Your objective:
Which lines in the rows below contain the string "agent"? Copy out each of those lines, treating uppercase and lowercase as different.

● ● ● ● ●

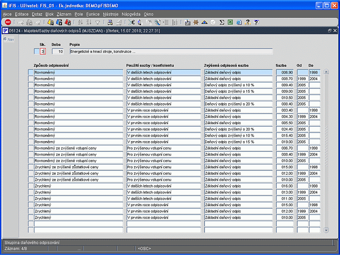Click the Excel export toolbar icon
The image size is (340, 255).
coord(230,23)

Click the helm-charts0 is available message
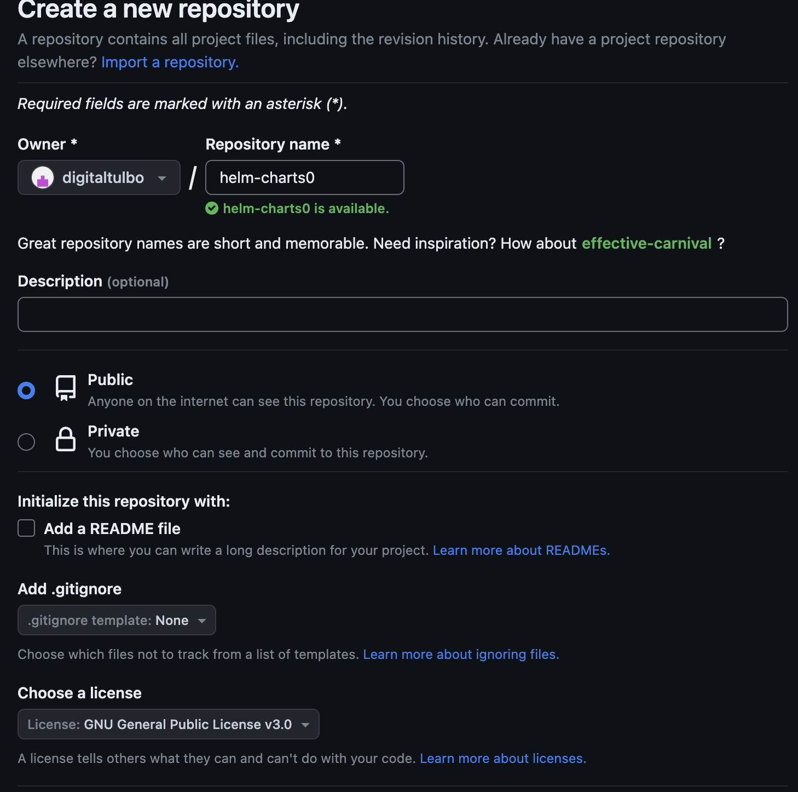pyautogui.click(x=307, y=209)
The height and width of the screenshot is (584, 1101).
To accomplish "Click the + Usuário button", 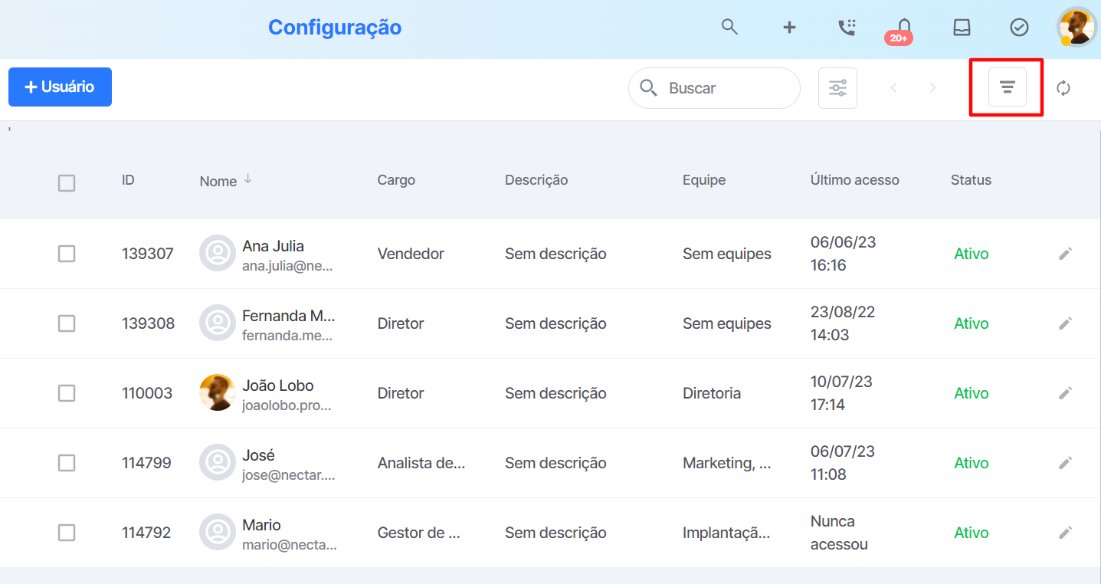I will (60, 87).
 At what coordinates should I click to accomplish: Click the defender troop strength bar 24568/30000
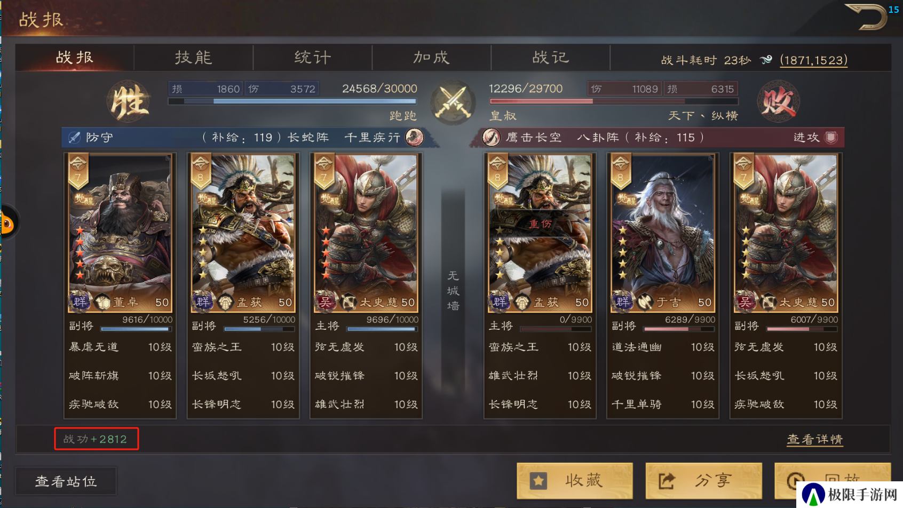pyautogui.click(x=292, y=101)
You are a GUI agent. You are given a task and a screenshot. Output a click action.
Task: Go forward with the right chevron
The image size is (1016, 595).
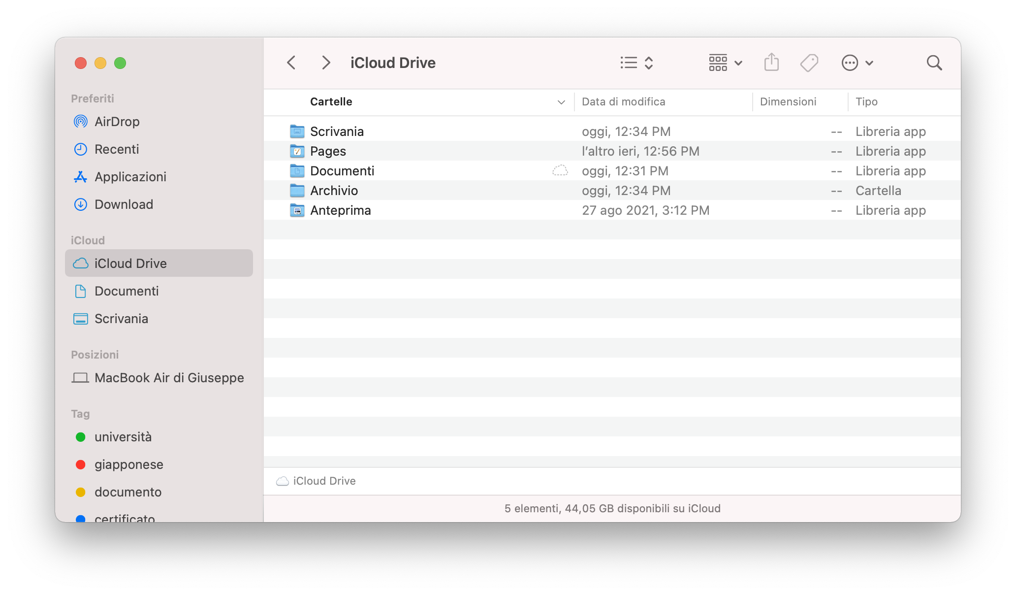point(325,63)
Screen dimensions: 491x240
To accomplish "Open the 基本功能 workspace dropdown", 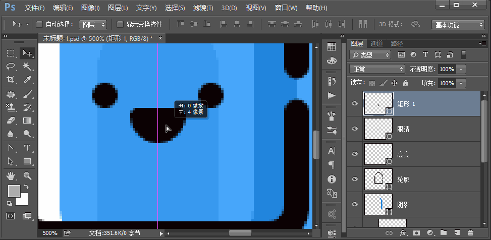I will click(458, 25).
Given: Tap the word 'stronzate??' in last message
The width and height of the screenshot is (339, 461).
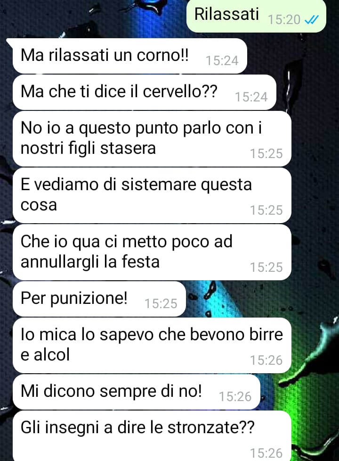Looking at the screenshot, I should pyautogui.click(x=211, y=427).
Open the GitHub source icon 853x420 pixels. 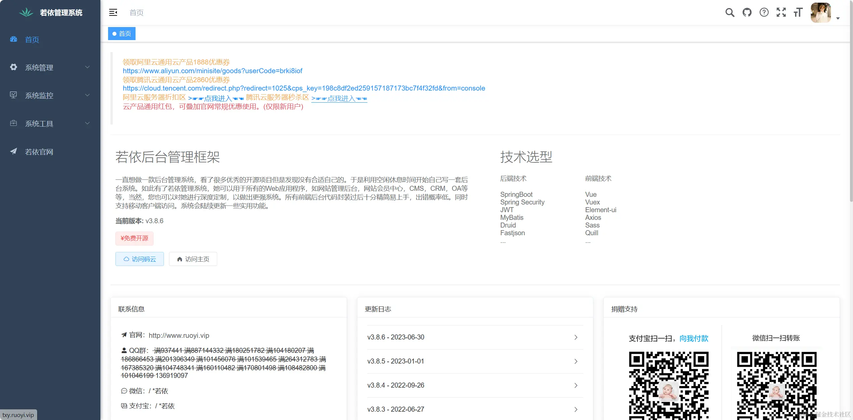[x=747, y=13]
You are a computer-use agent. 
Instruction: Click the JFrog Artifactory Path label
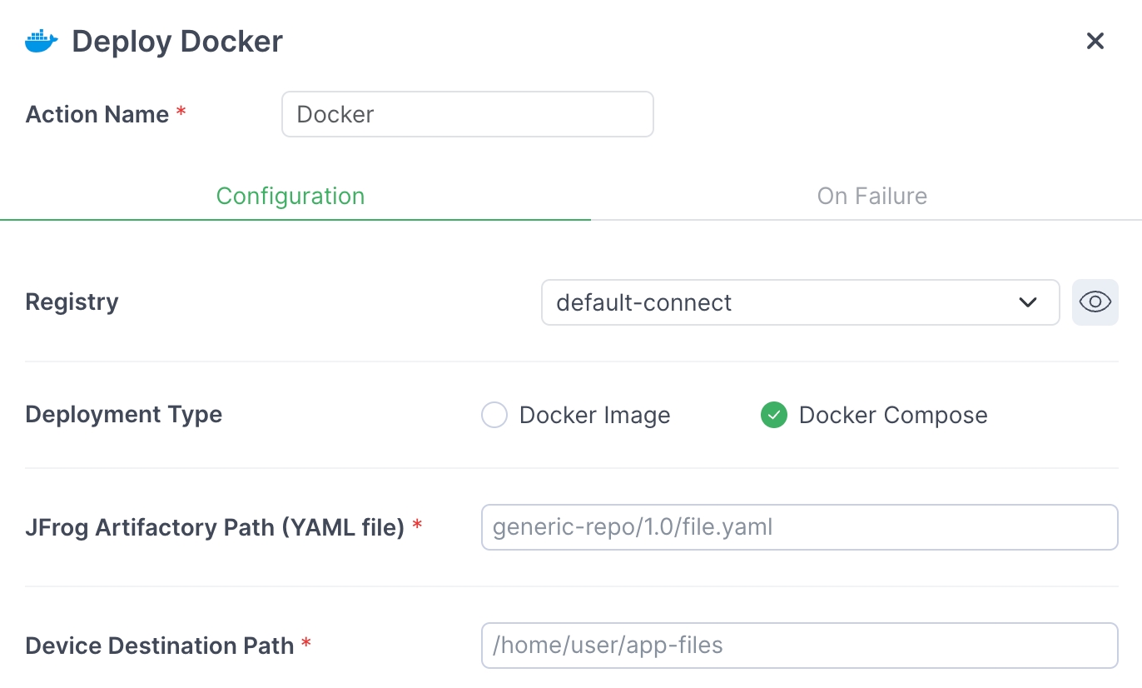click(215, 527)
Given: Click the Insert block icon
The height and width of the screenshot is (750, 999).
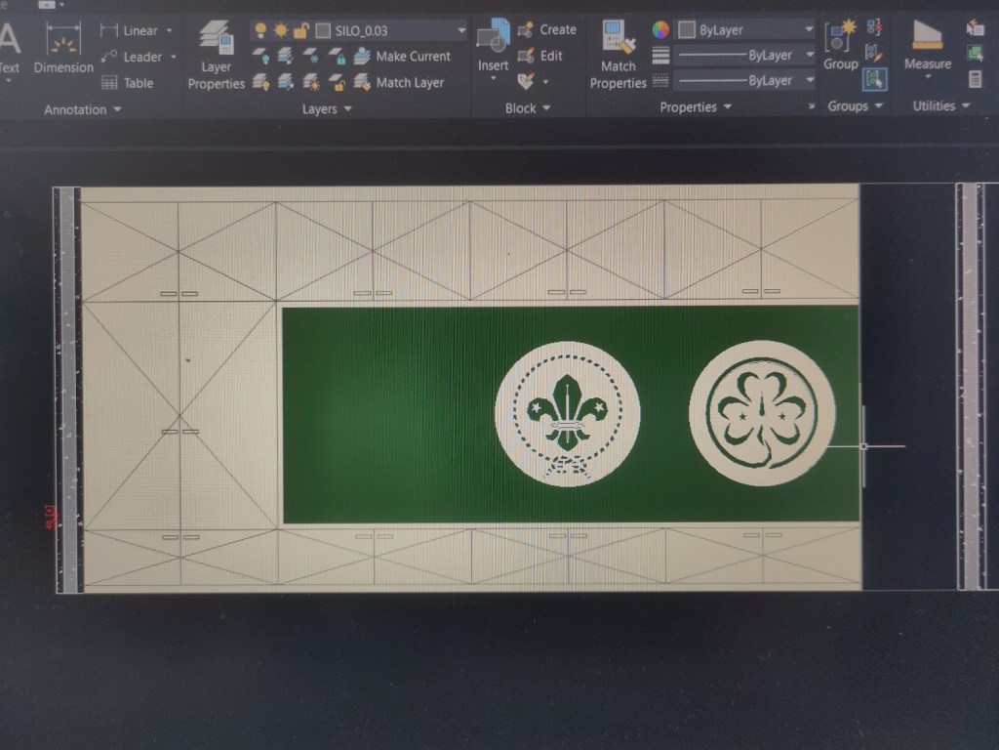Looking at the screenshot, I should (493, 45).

● ● ● ● ●

The answer:
You are a GUI agent. You are given a task and a screenshot. Output a click action.
You are a computer-use agent. 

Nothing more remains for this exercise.